• ЗАДАНИЕ
Перепишите полностью, не меняя ни слова, текст о засухе и жаре в Москве.

• ТЕКСТ ДЛЯ ЧТЕНИЯ
= = =

В московских переулках стоял горький дым, густой, как осенний туман. Москвичи расхватывали «Вечерку» и начинали читать ее со сводок погоды. Сводки были однообразны: сушь встала надолго. «Откуда эта напасть?» — спрашивали люди. Слухи напоминали лесной пожар, просачивались неведомыми путями, вспыхивали, словно сосны на пересохшем болоте.
Каждое утро, выходя в раскаленное жерло улиц, люди с тоской глядели на небо и поневоле думали о чем-то невероятном — об изменении земной орбиты или о падении на Землю солнечного протуберанца, потому что объяснить необычную жару никто не мог. Старики перебирали свои годы и не могли вспомнить ничего подобного. Метеорологи копались в старых сводках и не находили аналогий. За сто лет синоптических наблюдений в Москве столбик термометра только один раз переползал за отметку +380 — 7 августа 1920 года. Но чтобы антициклон стоял так долго! (В июле — августе 1972 года было двадцать шесть дней с температурами тридцать — тридцать пять градусов).
Неведомое пугает. Если такого не было, стало быть, то ли еще будет!.. Успокоили историки, аналогию они нашли в летописных записях 600-летней давности: «…Сухмень же бысть тогда велика, и зной и жар мног… реки многи пересохша, и озера, и болота; а лесы и боры горяху, и болота, высохши, горяху, и земля горяше… И мгла велика была, яко за едину сажень перед собою не видети… Смешающиеся с человеки, медведи, волки, лисици и прочая звери… И бысть страх и трепет во всех человецех…»

= = =

• СВЕДЕНИЯ
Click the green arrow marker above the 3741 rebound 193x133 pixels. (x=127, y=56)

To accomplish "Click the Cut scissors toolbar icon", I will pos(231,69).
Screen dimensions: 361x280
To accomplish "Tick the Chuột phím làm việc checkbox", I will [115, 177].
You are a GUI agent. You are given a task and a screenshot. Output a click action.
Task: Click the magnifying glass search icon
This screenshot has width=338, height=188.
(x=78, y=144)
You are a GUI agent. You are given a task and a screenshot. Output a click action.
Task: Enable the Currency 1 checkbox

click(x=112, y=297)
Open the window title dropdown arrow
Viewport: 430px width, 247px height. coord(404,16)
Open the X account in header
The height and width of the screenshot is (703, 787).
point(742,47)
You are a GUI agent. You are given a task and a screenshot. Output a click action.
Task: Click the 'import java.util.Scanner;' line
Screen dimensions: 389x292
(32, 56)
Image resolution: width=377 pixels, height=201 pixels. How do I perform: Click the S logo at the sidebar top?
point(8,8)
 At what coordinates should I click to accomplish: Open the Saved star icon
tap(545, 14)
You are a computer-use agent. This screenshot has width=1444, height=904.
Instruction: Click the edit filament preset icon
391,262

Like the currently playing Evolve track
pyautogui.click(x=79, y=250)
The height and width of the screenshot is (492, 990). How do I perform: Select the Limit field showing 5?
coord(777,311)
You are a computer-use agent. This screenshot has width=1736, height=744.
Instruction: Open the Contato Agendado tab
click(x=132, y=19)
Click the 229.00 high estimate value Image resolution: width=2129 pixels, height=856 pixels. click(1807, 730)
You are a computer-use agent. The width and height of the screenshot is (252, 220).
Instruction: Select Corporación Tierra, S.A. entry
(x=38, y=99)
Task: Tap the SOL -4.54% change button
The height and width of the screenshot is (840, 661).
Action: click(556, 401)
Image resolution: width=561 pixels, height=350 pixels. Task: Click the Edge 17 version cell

= = =

• ОТВЕТ
В московских переулках стоял горький дым, густой, как осенний туман. Москвичи расхватывали «Вечерку» и начинали читать ее со сводок погоды. Сводки были однообразны: сушь встала надолго. «Откуда эта напасть?» — спрашивали люди. Слухи напоминали лесной пожар, просачивались неведомыми путями, вспыхивали, словно сосны на пересохшем болоте.
Каждое утро, выходя в раскаленное жерло улиц, люди с тоской глядели на небо и поневоле думали о чем-то невероятном — об изменении земной орбиты или о падении на Землю солнечного протуберанца, потому что объяснить необычную жару никто не мог. Старики перебирали свои годы и не могли вспомнить ничего подобного. Метеорологи копались в старых сводках и не находили аналогий. За сто лет синоптических наблюдений в Москве столбик термометра только один раз переползал за отметку +380 — 7 августа 1920 года. Но чтобы антициклон стоял так долго! (В июле — августе 1972 года было двадцать шесть дней с температурами тридцать — тридцать пять градусов).
Неведомое пугает. Если такого не было, стало быть, то ли еще будет!.. Успокоили историки, аналогию они нашли в летописных записях 600-летней давности: «…Сухмень же бысть тогда велика, и зной и жар мног… реки многи пересохша, и озера, и болота; а лесы и боры горяху, и болота, высохши, горяху, и земля горяше… И мгла велика была, яко за едину сажень перед собою не видети… Смешающиеся с человеки, медведи, волки, лисици и прочая звери… И бысть страх и трепет во всех человецех…»